** WORK TO BE COMPLETED **
Can you reproduce all of the entries below word for word, with nothing changed?

--------------------

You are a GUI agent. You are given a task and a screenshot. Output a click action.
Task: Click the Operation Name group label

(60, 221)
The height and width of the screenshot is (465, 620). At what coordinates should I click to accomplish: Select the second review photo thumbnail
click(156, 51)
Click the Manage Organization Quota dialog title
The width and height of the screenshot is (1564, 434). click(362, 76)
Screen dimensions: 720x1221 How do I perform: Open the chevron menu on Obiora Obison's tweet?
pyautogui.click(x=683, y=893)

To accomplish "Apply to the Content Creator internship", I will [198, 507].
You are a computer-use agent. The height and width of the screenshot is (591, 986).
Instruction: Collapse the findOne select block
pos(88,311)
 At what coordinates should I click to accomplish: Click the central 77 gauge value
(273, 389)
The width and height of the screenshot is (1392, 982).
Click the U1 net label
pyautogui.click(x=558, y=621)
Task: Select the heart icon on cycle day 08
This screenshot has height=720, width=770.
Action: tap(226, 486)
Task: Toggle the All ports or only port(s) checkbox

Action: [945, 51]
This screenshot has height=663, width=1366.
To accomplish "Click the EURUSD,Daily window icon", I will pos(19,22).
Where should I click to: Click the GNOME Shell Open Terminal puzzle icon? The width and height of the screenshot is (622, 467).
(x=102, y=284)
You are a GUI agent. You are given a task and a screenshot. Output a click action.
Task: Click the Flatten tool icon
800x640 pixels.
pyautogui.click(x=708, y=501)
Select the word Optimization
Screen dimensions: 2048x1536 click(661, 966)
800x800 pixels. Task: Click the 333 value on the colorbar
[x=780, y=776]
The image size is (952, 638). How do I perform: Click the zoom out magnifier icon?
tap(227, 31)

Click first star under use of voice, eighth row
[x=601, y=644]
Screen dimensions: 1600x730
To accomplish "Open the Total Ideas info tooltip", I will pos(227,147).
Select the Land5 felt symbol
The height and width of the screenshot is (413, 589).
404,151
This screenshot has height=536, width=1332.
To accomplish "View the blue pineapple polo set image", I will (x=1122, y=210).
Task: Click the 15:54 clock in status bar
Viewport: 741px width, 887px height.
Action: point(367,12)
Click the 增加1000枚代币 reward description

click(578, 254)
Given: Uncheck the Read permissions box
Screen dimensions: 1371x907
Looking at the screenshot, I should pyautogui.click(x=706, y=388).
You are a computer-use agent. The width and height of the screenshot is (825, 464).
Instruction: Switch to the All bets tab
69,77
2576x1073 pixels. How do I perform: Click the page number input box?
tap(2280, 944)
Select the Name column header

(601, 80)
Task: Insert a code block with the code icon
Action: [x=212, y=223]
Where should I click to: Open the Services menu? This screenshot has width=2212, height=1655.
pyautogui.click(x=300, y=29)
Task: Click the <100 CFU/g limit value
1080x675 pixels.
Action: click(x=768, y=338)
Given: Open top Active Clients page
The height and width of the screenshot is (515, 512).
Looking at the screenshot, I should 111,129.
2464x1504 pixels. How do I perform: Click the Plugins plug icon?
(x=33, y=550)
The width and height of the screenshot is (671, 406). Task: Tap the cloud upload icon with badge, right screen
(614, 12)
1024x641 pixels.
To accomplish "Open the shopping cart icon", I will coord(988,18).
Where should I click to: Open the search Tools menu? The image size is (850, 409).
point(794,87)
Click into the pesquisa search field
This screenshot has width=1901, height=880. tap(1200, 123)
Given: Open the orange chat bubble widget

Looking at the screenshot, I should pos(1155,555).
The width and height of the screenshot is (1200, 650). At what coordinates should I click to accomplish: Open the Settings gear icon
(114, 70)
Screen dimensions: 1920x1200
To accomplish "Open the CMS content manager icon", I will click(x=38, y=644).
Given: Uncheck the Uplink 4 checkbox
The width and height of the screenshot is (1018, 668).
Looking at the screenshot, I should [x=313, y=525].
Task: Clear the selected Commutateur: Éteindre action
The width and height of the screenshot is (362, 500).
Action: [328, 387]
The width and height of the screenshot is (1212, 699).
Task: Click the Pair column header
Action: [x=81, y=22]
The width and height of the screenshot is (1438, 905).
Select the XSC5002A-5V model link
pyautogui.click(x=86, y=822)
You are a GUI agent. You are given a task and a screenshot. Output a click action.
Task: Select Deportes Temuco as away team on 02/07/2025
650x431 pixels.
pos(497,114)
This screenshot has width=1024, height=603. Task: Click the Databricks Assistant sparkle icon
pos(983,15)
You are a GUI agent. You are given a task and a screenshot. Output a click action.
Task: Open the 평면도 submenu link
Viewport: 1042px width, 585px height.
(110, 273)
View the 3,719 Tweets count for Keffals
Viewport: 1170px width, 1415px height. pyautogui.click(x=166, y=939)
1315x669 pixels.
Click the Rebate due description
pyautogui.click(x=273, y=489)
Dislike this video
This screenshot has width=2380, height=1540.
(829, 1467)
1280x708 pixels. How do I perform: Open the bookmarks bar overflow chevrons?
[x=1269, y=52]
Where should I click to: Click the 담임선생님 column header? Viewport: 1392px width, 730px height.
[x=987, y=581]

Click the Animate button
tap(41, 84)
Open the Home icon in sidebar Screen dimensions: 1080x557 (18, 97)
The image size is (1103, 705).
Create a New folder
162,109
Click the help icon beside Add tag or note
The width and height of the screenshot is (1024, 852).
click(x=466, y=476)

--------------------

** SOLVED EXERCISE **
You are a GUI agent. You are given a task and a screenshot. Output a click action.
Task: Click the Operation Name group label

(60, 221)
The height and width of the screenshot is (465, 620). At what coordinates should I click to accomplish: Select the second review photo thumbnail
click(156, 51)
Click the Manage Organization Quota dialog title
The width and height of the screenshot is (1564, 434). click(362, 76)
Screen dimensions: 720x1221 How do I perform: Open the chevron menu on Obiora Obison's tweet?
pyautogui.click(x=683, y=893)

To accomplish "Apply to the Content Creator internship", I will [198, 507].
You are a computer-use agent. The height and width of the screenshot is (591, 986).
Instruction: Collapse the findOne select block
pos(88,311)
 At what coordinates should I click to accomplish: Click the central 77 gauge value
(273, 389)
The width and height of the screenshot is (1392, 982).
Click the U1 net label
pyautogui.click(x=558, y=621)
Task: Select the heart icon on cycle day 08
This screenshot has height=720, width=770.
Action: tap(226, 486)
Task: Toggle the All ports or only port(s) checkbox

Action: [945, 51]
This screenshot has height=663, width=1366.
To accomplish "Click the EURUSD,Daily window icon", I will pos(19,22).
Where should I click to: Click the GNOME Shell Open Terminal puzzle icon? The width and height of the screenshot is (622, 467).
(x=102, y=284)
You are a GUI agent. You are given a task and a screenshot. Output a click action.
Task: Click the Flatten tool icon
800x640 pixels.
pyautogui.click(x=708, y=501)
Select the word Optimization
Screen dimensions: 2048x1536 click(661, 966)
800x800 pixels. Task: Click the 333 value on the colorbar
[x=780, y=776]
The image size is (952, 638). How do I perform: Click the zoom out magnifier icon?
tap(227, 31)

Click first star under use of voice, eighth row
[x=601, y=644]
Screen dimensions: 1600x730
To accomplish "Open the Total Ideas info tooltip", I will pos(227,147).
Select the Land5 felt symbol
The height and width of the screenshot is (413, 589).
404,151
This screenshot has height=536, width=1332.
To accomplish "View the blue pineapple polo set image", I will (x=1122, y=210).
Task: Click the 15:54 clock in status bar
Viewport: 741px width, 887px height.
Action: point(367,12)
Click the 增加1000枚代币 reward description

click(578, 254)
Given: Uncheck the Read permissions box
Screen dimensions: 1371x907
Looking at the screenshot, I should pyautogui.click(x=706, y=388).
You are a computer-use agent. The width and height of the screenshot is (825, 464).
Instruction: Switch to the All bets tab
69,77
2576x1073 pixels. How do I perform: Click the page number input box?
tap(2280, 944)
Select the Name column header

(601, 80)
Task: Insert a code block with the code icon
Action: [x=212, y=223]
Where should I click to: Open the Services menu? This screenshot has width=2212, height=1655.
pyautogui.click(x=300, y=29)
Task: Click the <100 CFU/g limit value
1080x675 pixels.
Action: click(x=768, y=338)
Given: Open top Active Clients page
The height and width of the screenshot is (515, 512).
Looking at the screenshot, I should 111,129.
2464x1504 pixels. How do I perform: Click the Plugins plug icon?
(x=33, y=550)
The width and height of the screenshot is (671, 406). Task: Tap the cloud upload icon with badge, right screen
(614, 12)
1024x641 pixels.
To accomplish "Open the shopping cart icon", I will coord(988,18).
Where should I click to: Open the search Tools menu? The image size is (850, 409).
point(794,87)
Click into the pesquisa search field
This screenshot has width=1901, height=880. tap(1200, 123)
Given: Open the orange chat bubble widget

Looking at the screenshot, I should pos(1155,555).
The width and height of the screenshot is (1200, 650). At what coordinates should I click to accomplish: Open the Settings gear icon
(114, 70)
Screen dimensions: 1920x1200
To accomplish "Open the CMS content manager icon", I will click(x=38, y=644).
Given: Uncheck the Uplink 4 checkbox
The width and height of the screenshot is (1018, 668).
Looking at the screenshot, I should [x=313, y=525].
Task: Clear the selected Commutateur: Éteindre action
The width and height of the screenshot is (362, 500).
Action: [328, 387]
The width and height of the screenshot is (1212, 699).
Task: Click the Pair column header
Action: [x=81, y=22]
The width and height of the screenshot is (1438, 905).
Select the XSC5002A-5V model link
pyautogui.click(x=86, y=822)
You are a GUI agent. You are given a task and a screenshot. Output a click action.
Task: Select Deportes Temuco as away team on 02/07/2025
650x431 pixels.
pos(497,114)
This screenshot has width=1024, height=603. Task: Click the Databricks Assistant sparkle icon
pos(983,15)
You are a GUI agent. You are given a task and a screenshot. Output a click action.
Task: Open the 평면도 submenu link
Viewport: 1042px width, 585px height.
(110, 273)
View the 3,719 Tweets count for Keffals
Viewport: 1170px width, 1415px height. pyautogui.click(x=166, y=939)
1315x669 pixels.
Click the Rebate due description
pyautogui.click(x=273, y=489)
Dislike this video
This screenshot has width=2380, height=1540.
(829, 1467)
1280x708 pixels. How do I perform: Open the bookmarks bar overflow chevrons?
[x=1269, y=52]
Where should I click to: Click the 담임선생님 column header? Viewport: 1392px width, 730px height.
[x=987, y=581]

Click the Animate button
tap(41, 84)
Open the Home icon in sidebar Screen dimensions: 1080x557 (18, 97)
The image size is (1103, 705).
Create a New folder
162,109
Click the help icon beside Add tag or note
The width and height of the screenshot is (1024, 852).
click(x=466, y=476)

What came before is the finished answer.